• [Data provided]:

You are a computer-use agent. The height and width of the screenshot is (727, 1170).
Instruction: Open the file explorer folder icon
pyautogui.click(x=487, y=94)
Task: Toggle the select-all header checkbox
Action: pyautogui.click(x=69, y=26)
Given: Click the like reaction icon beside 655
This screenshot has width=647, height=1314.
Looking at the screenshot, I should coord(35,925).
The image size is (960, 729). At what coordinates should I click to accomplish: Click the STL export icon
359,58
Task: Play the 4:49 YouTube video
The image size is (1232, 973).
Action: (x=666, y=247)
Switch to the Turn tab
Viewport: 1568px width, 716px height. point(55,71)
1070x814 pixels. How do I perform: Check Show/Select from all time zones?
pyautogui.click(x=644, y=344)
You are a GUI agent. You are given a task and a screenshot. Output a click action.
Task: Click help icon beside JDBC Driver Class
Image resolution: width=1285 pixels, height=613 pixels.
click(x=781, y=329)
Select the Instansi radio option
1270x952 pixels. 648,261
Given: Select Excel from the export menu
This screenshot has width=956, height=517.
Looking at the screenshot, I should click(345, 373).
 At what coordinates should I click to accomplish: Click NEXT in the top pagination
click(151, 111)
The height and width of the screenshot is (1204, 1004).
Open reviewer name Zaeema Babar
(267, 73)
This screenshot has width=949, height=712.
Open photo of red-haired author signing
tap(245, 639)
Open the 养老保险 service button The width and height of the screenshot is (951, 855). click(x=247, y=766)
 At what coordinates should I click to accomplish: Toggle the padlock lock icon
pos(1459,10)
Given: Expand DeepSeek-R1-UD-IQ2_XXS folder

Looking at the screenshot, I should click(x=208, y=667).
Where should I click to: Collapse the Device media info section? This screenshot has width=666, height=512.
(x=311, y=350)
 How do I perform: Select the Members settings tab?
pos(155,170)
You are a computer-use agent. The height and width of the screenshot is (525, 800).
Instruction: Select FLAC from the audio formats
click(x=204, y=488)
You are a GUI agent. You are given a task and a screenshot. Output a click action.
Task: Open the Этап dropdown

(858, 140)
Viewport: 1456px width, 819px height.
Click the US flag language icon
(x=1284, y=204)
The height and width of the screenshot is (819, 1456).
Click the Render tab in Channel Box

• [Work to complete]:
Copy every one of the records above, keeping each line identical to the original.

• [Result of this task]:
You are a computer-use agent. The height and width of the screenshot is (727, 1170).
Instruction: Open the file explorer folder icon
pyautogui.click(x=487, y=94)
Task: Toggle the select-all header checkbox
Action: pyautogui.click(x=69, y=26)
Given: Click the like reaction icon beside 655
This screenshot has width=647, height=1314.
Looking at the screenshot, I should coord(35,925).
The image size is (960, 729). At what coordinates should I click to accomplish: Click the STL export icon
359,58
Task: Play the 4:49 YouTube video
The image size is (1232, 973).
Action: (x=666, y=247)
Switch to the Turn tab
Viewport: 1568px width, 716px height. point(55,71)
1070x814 pixels. How do I perform: Check Show/Select from all time zones?
pyautogui.click(x=644, y=344)
You are a GUI agent. You are given a task and a screenshot. Output a click action.
Task: Click help icon beside JDBC Driver Class
Image resolution: width=1285 pixels, height=613 pixels.
click(x=781, y=329)
Select the Instansi radio option
1270x952 pixels. 648,261
Given: Select Excel from the export menu
This screenshot has width=956, height=517.
Looking at the screenshot, I should click(345, 373).
 At what coordinates should I click to accomplish: Click NEXT in the top pagination
click(151, 111)
The height and width of the screenshot is (1204, 1004).
Open reviewer name Zaeema Babar
(267, 73)
This screenshot has width=949, height=712.
Open photo of red-haired author signing
tap(245, 639)
Open the 养老保险 service button The width and height of the screenshot is (951, 855). click(x=247, y=766)
 At what coordinates should I click to accomplish: Toggle the padlock lock icon
pos(1459,10)
Given: Expand DeepSeek-R1-UD-IQ2_XXS folder

Looking at the screenshot, I should click(x=208, y=667).
Where should I click to: Collapse the Device media info section? This screenshot has width=666, height=512.
(x=311, y=350)
 How do I perform: Select the Members settings tab?
pos(155,170)
You are a computer-use agent. The height and width of the screenshot is (525, 800).
Instruction: Select FLAC from the audio formats
click(x=204, y=488)
You are a GUI agent. You are given a task and a screenshot. Output a click action.
Task: Open the Этап dropdown

(858, 140)
Viewport: 1456px width, 819px height.
Click the US flag language icon
(x=1284, y=204)
The height and width of the screenshot is (819, 1456).
Click the Render tab in Channel Box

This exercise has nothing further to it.